何もかもが巨大で、ぼやけている。自分の手足は思うように動かず、「あー」「うー」というような、意味のない声しか出せない。
(なるほど……赤ちゃん転生、か。これはまた、ハードモードだな)
広野雄一の意識は、無垢な赤子の体に宿っていた。前世の記憶を持ったまま。
状況を把握しようと視線を動かすと、自分を覗き込む二つの巨大な顔が見えた。
一人は、太陽のような笑顔を浮かべた赤毛の男。彫りの深い顔立ちに、鍛え抜かれた肉体。その腕に抱き上げられると、視点の高さに眩暈がしそうになる。

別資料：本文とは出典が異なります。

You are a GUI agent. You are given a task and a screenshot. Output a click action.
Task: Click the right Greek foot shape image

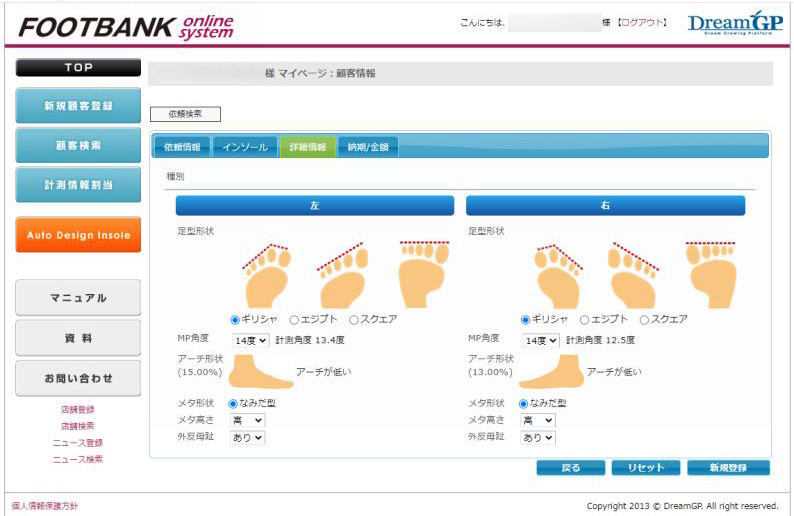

「ガッハッハ!見たかマリア!俺の息子だ!俺にそっくりで、いい男だろう!」
力強く、それでいて優しい声が頭上から降ってくる。
もう一人は、女神アクアと見紛うほどの美貌を持つ、銀髪の女性だった。慈愛に満ちた翠色の瞳が、不安げな自分を優しく見つめている。
「あなた、そんなに揺さぶったらだめですよ。怖がっているじゃありませんか」
「おお、すまんすまん!」
男はそう言うと、今度はそっと赤子を女性の腕に預けた。温かい。柔らかい。心地よい微かな花の香りに、張り詰めていた雄一の意識がふっと和らいだ。
(この人たちが、俺の新しい両親か……)
言葉は分からないはずなのに、スキル『言語理解』のおかげで、その意味はすんなりと頭に入ってくる。
父親の名は、リドガー。母親の名は、マリア。
「本当に、可愛い子……。あなたに、素敵な名前を贈りましょう」
マリアが優しく語りかける。
「あなたの名前は――」
彼女が紡いだ新しい名が、雄一の魂に温かく刻み込まれた。
(……悪くない。悪くない人生かもしれない)
前世では決して得られなかった、両親の温もり。自分に向けられる、混じり気のない愛情。
最強の外科医だった男は、最強のS級冒険者夫婦の息子として、アナスタシア世界での二度目の人生を、今はただ腕に抱かれながらスタートさせたのだった。